* REQUIRED WORK *
Each entry should be written out again exactly, so that nothing is lost.

====== RECORDS SUPPLIED ======

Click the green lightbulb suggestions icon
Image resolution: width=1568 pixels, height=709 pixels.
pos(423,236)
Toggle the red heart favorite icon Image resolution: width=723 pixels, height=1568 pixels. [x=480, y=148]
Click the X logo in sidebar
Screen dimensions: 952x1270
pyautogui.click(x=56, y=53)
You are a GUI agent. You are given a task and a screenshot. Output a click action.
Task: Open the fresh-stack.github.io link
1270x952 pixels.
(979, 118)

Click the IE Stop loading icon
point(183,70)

======

* RESPONSE BOX *
Click the green lightbulb suggestions icon
Image resolution: width=1568 pixels, height=709 pixels.
pos(423,236)
Toggle the red heart favorite icon Image resolution: width=723 pixels, height=1568 pixels. [x=480, y=148]
Click the X logo in sidebar
Screen dimensions: 952x1270
pyautogui.click(x=56, y=53)
You are a GUI agent. You are given a task and a screenshot. Output a click action.
Task: Open the fresh-stack.github.io link
1270x952 pixels.
(979, 118)

Click the IE Stop loading icon
point(183,70)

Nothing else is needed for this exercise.